◆ **Work instruction**: Below is a listing; retype exactly the line with "The width and" and every line after it through the end, and only those, leaving out the pictures.

>>>>

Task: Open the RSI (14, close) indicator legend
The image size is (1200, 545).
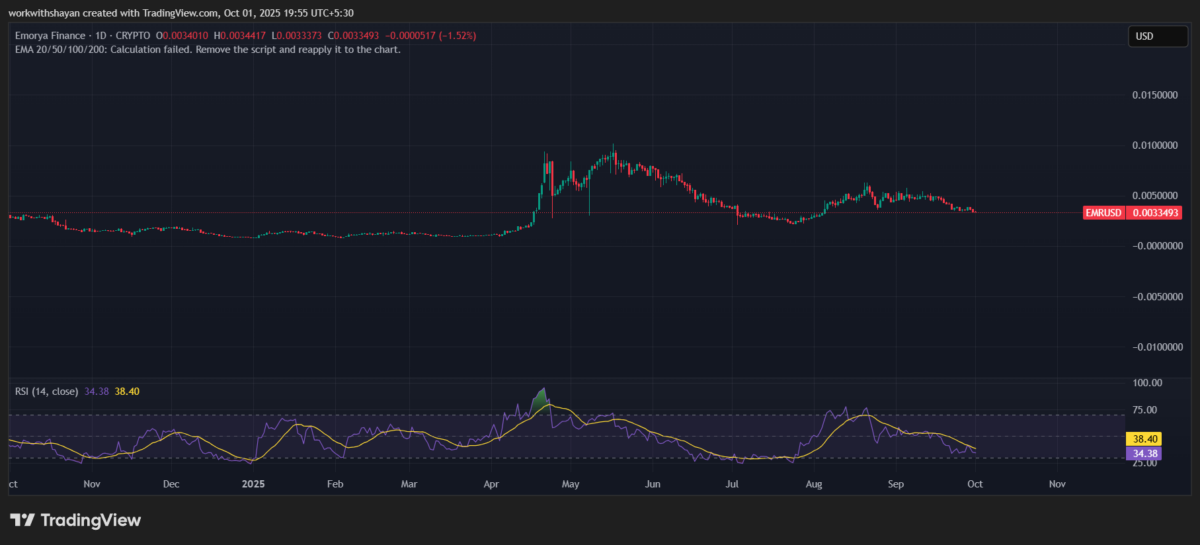Action: click(x=46, y=391)
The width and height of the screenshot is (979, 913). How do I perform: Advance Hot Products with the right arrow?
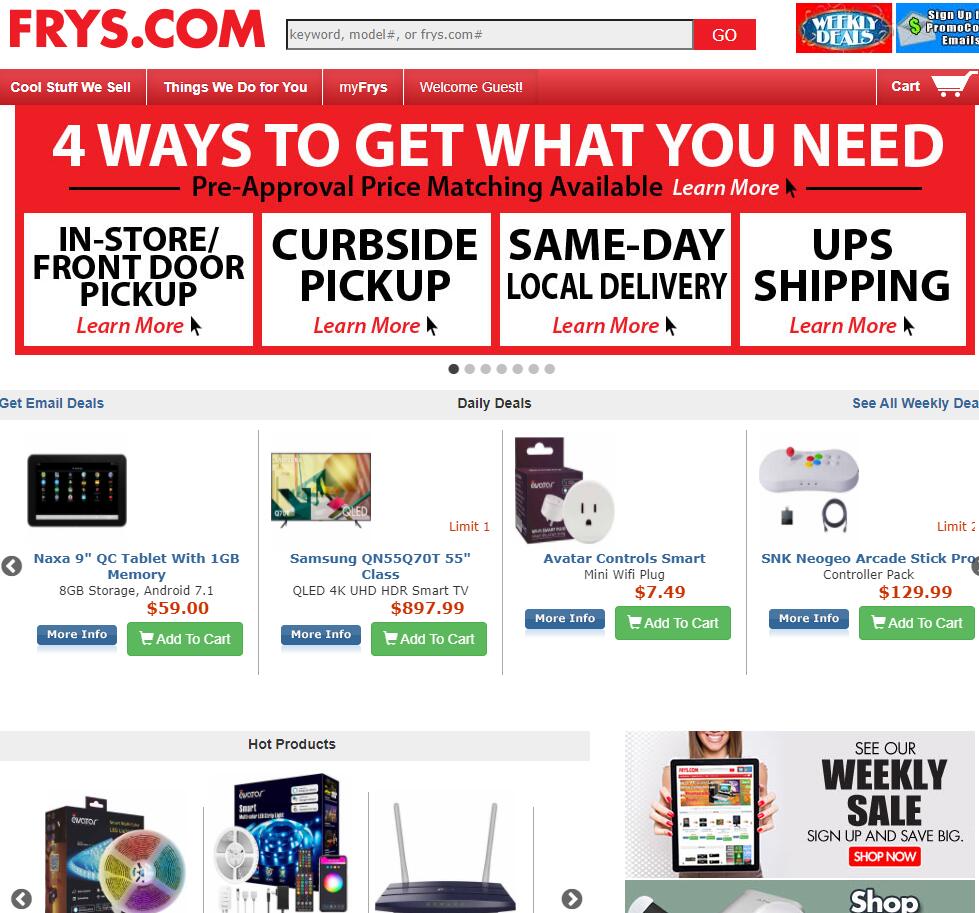click(572, 899)
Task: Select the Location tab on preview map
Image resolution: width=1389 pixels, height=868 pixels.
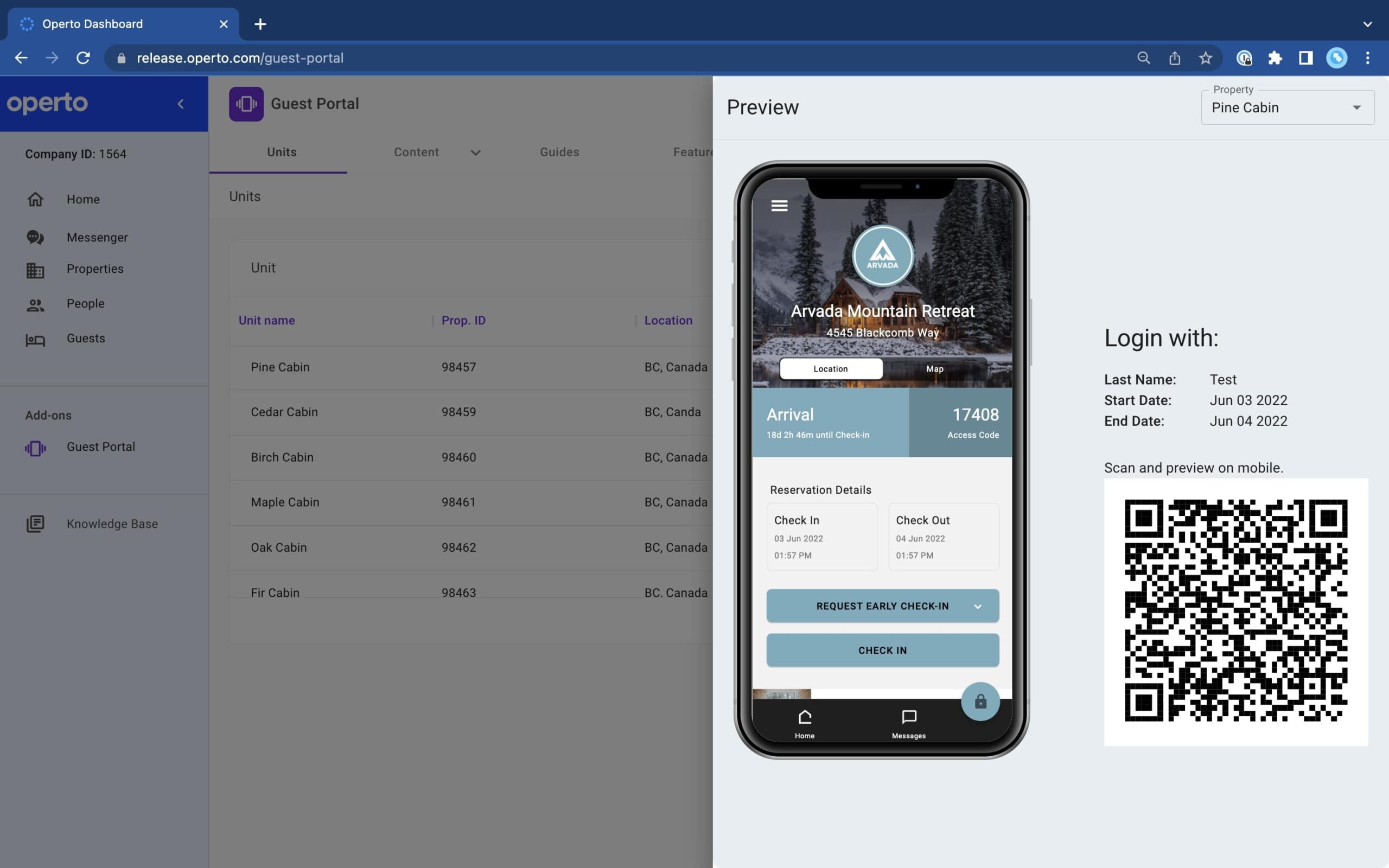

<<<<

◆ **Exercise answer**:
The width and height of the screenshot is (979, 913). How do I perform: Advance Hot Products with the right arrow?
click(572, 899)
Task: Select the Location tab on preview map
Image resolution: width=1389 pixels, height=868 pixels.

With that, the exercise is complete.